Mathematical modeling of growth and death dynamics of mouse embryonic stem cells irradiated with γ-rays

• Published in: Journal of theoretical biology Vol. 363; pp. 374 - 380
• Main Authors: Terranova, N., Rebuzzini, P., Mazzini, G., Borella, E., Redi, C.A., Zuccotti, M., Garagna, S., Magni, P.
• Format: Journal Article
• Language: English
• Published: England Elsevier Ltd 21.12.2014
• Subjects: Animals; Annexin A5; Apoptosis - physiology; Apoptosis - radiation effects; Cell death; Cell growth; Embryonic Stem Cells - physiology; Embryonic Stem Cells - radiation effects; G2 Phase Cell Cycle Checkpoints - physiology; G2 Phase Cell Cycle Checkpoints - radiation effects; Gamma Rays; Ionizing irradiation; Mice; Models, Biological; Time Factors; Cell death; Cell growth; Ionizing irradiation
• ISSN: 0022-5193; 1095-8541
• DOI: 10.1016/j.jtbi.2014.08.042

Following ionizing radiation, mouse embryonic stem cells (mESCs) undergo both apoptosis and block at G2/M phase of the cell cycle.
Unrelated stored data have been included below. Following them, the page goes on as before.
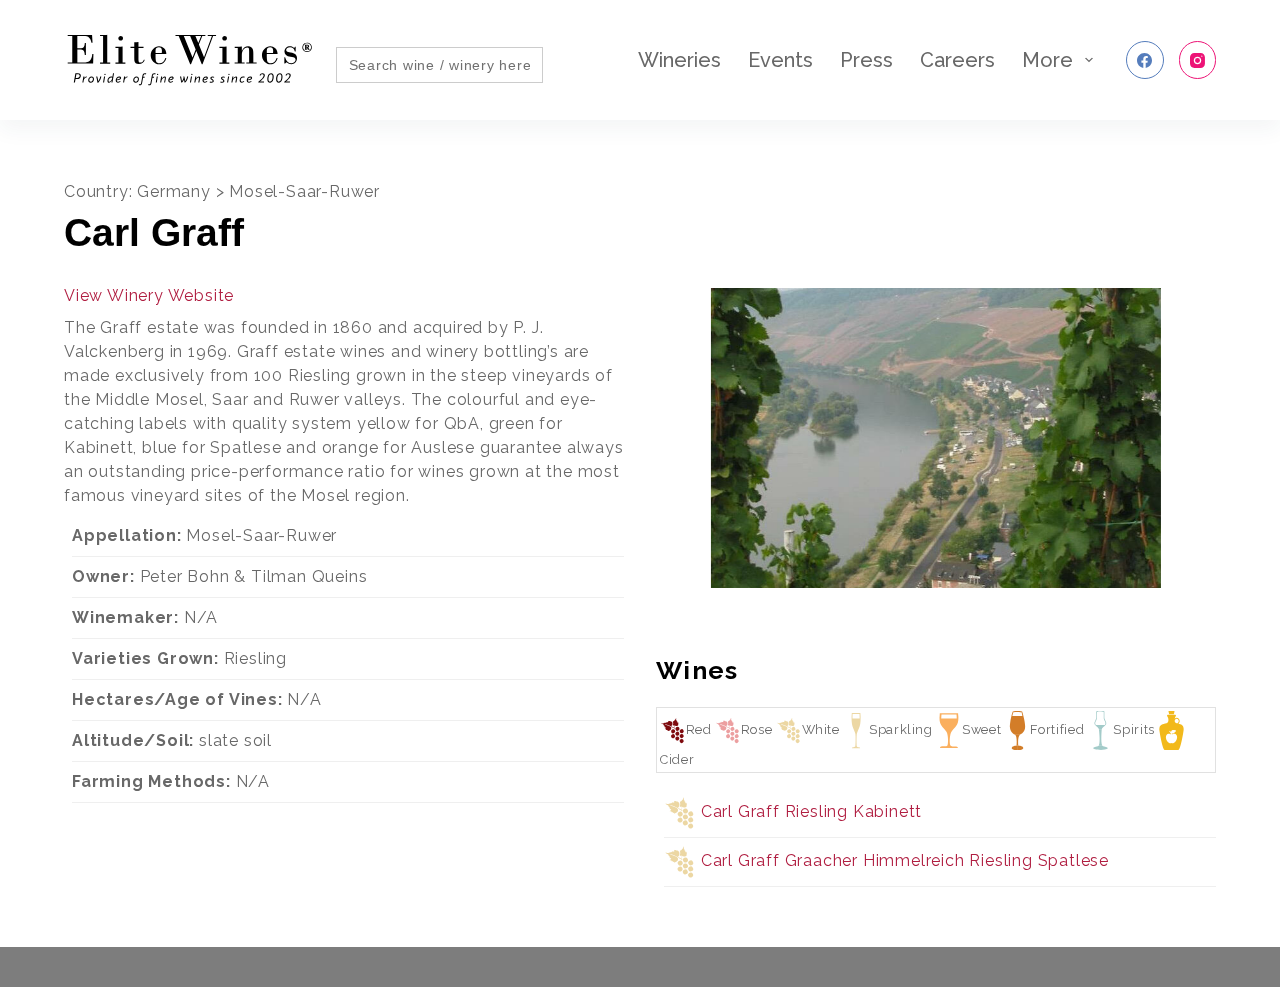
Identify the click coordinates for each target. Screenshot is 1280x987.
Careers (957, 60)
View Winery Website (149, 295)
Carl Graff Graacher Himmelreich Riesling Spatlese (905, 860)
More (1047, 60)
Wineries (679, 60)
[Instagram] (1198, 60)
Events (780, 60)
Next (1242, 445)
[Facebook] (1145, 60)
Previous (630, 445)
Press (866, 60)
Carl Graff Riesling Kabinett (811, 811)
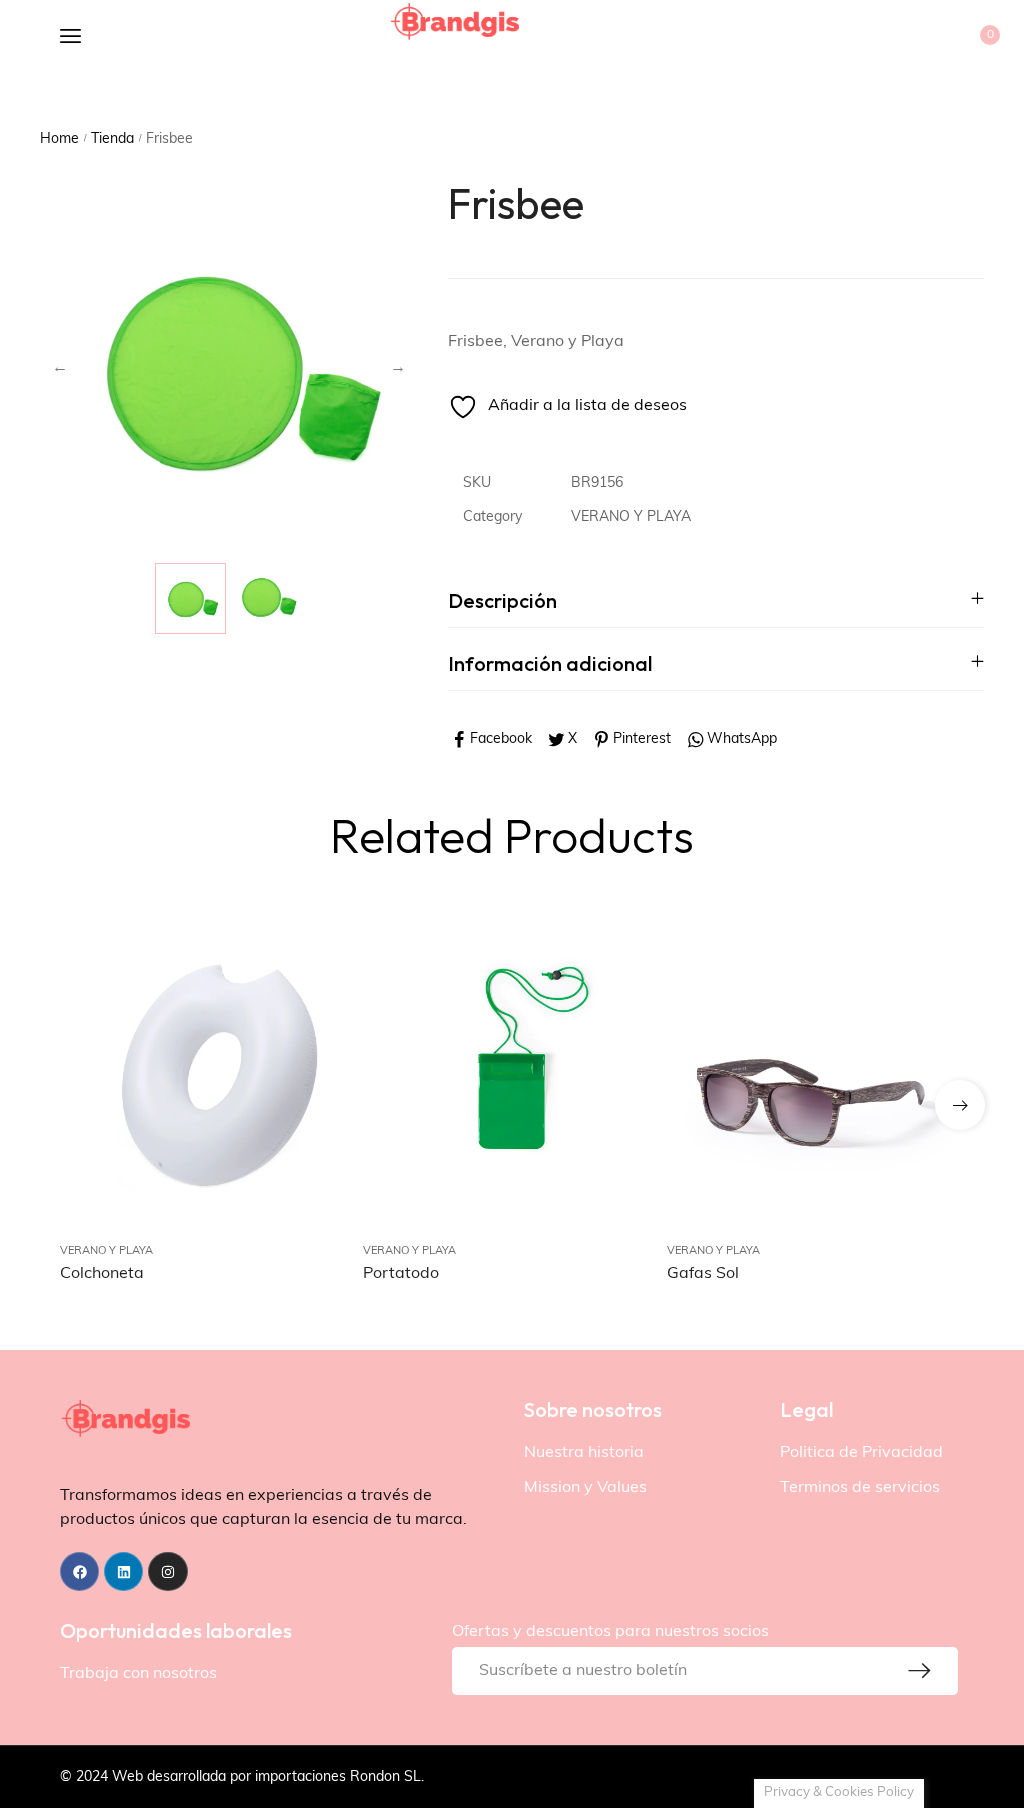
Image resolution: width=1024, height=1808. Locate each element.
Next (398, 368)
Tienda (112, 139)
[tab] (716, 600)
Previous (60, 368)
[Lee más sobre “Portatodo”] (621, 1074)
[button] (960, 1105)
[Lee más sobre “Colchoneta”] (317, 1074)
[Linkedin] (123, 1571)
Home (59, 139)
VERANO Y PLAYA (631, 517)
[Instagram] (167, 1571)
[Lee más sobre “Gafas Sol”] (924, 1074)
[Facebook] (79, 1571)
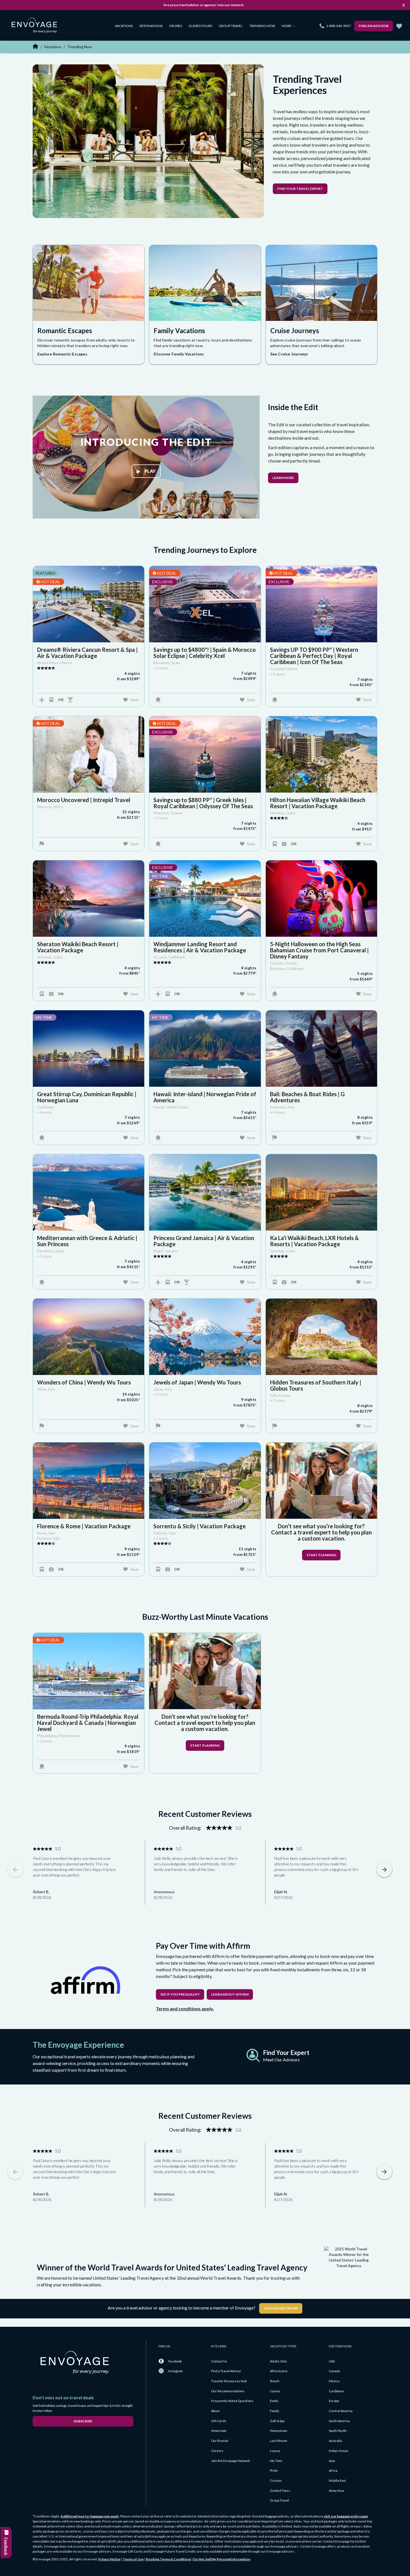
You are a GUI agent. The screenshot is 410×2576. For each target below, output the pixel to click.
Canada (334, 2371)
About (215, 2411)
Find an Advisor (374, 26)
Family (274, 2411)
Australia (335, 2440)
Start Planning (321, 1555)
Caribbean (336, 2391)
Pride (274, 2470)
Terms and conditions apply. (185, 2008)
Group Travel (231, 26)
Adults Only (278, 2361)
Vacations (124, 26)
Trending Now (262, 26)
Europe (334, 2401)
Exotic (274, 2401)
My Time (276, 2461)
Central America (341, 2411)
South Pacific (338, 2430)
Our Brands (219, 2440)
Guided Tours (200, 26)
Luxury (275, 2450)
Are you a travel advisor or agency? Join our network (203, 5)
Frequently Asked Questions (232, 2401)
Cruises (175, 26)
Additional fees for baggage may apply (90, 2516)
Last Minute (278, 2440)
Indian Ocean (338, 2450)
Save (134, 699)
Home (35, 46)
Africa (333, 2470)
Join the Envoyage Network (230, 2461)
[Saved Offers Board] (399, 26)
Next (384, 1869)
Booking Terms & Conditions (168, 2559)
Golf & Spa (277, 2421)
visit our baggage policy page (346, 2516)
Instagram (175, 2371)
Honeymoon (278, 2430)
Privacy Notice (109, 2559)
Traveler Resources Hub (229, 2381)
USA (332, 2361)
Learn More (283, 478)
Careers (217, 2450)
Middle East (337, 2480)
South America (339, 2421)
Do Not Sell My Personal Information (221, 2559)
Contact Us (219, 2361)
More (287, 26)
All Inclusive (279, 2371)
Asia (332, 2461)
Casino (275, 2391)
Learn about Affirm (230, 1994)
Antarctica (336, 2490)
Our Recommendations (228, 2391)
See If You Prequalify (180, 1994)
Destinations (150, 26)
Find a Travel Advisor (226, 2371)
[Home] (36, 26)
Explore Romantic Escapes (62, 354)
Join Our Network (281, 2308)
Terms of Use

The dynamics of cell growth and the transition through the apoptotic phases cannot be directly inferred from experimental data, limiting the understanding of the biological response to the treatment. Here, we propose a semi-mechanistic mathematical model, defined by five compartments, able to describe the time curves of untreated and γ-rays irradiated mESCs and to extract the information therein embedded. To this end, mESCs were irradiated with 2 or 5 Gy γ-rays, collected over a period of 48h and, at each time point, analyzed for apoptosis by using the Annexin V assay. When compared to unirradiated mESCs, the model estimates an additional 0.2 probability to undergo apoptosis for the 5 Gy-treated cells, and only a 0.07 (not statistically significantly different from zero) when a 2 Gy-irradiation dose is administered. Moreover, the model allows us to estimate the duration of the overall apoptotic process and also the time length of its early, intermediate, and late apoptotic phase. •Mathematical model of growth and death dynamics of irradiated cells.•Model parameters are derived from the experimental data.•The model estimates the duration of the different phases of the apoptotic process.•Quantitation of the increased probability to undergo apoptosis after treatment.